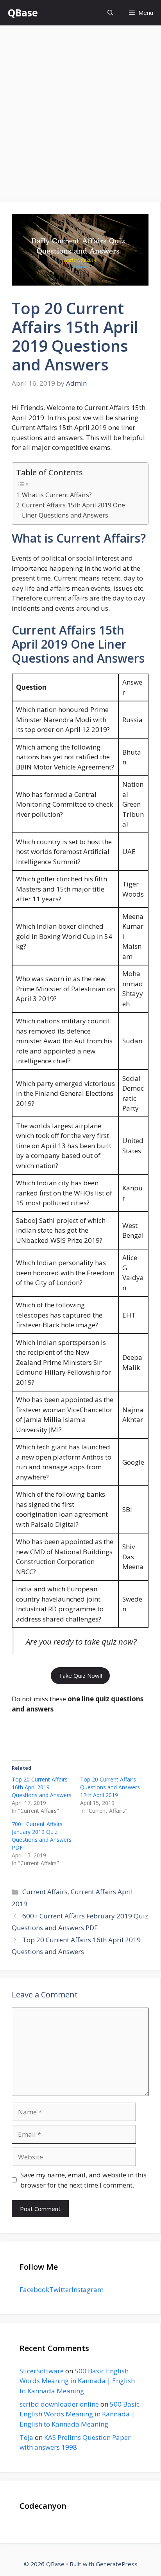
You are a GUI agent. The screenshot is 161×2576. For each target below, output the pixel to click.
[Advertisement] (80, 110)
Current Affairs (45, 1891)
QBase (23, 12)
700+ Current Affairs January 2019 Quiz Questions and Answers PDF (42, 1835)
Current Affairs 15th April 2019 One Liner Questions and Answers (73, 510)
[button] (110, 12)
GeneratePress (117, 2564)
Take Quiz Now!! (80, 1675)
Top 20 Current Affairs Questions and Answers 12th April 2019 (110, 1787)
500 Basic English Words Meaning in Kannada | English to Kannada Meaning (77, 2380)
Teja (26, 2437)
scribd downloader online (59, 2404)
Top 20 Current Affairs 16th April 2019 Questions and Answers (42, 1787)
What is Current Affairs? (57, 495)
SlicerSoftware (42, 2370)
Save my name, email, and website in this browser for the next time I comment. (83, 2180)
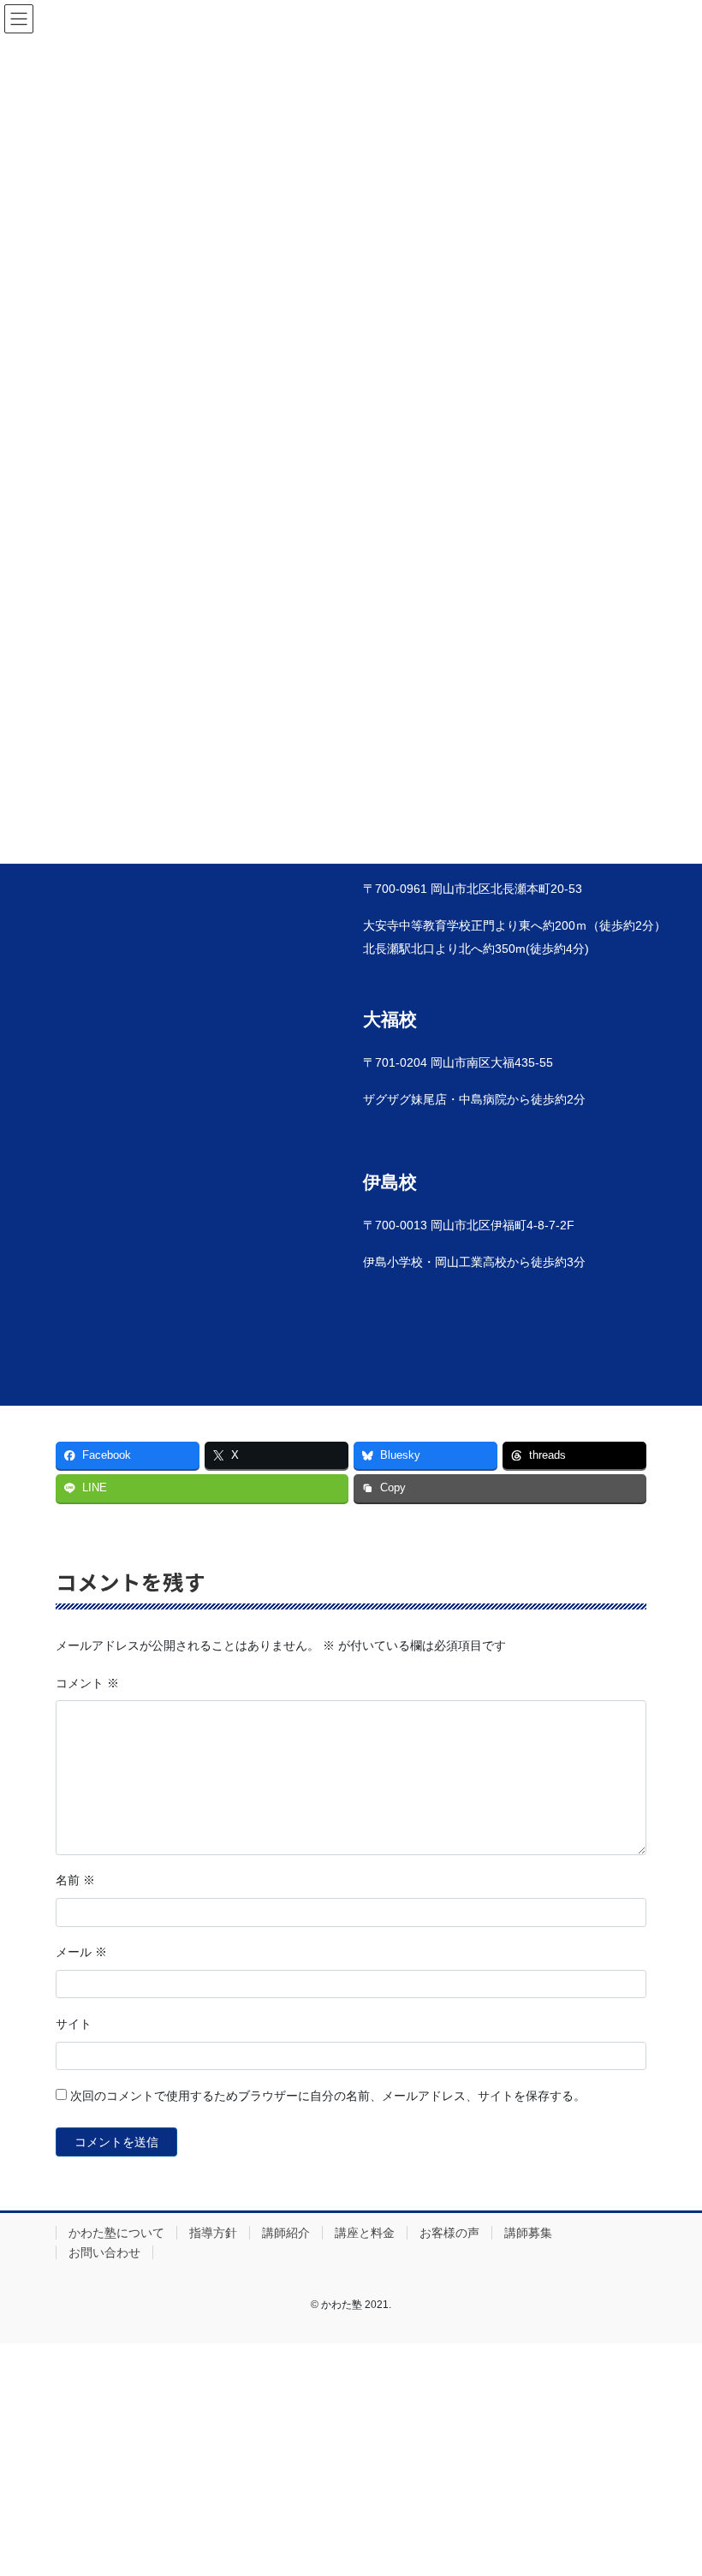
######
About this exercise: Each line of the material above that contains the word "Questions" counts once; report the total and nothing else.

Problem solution: 4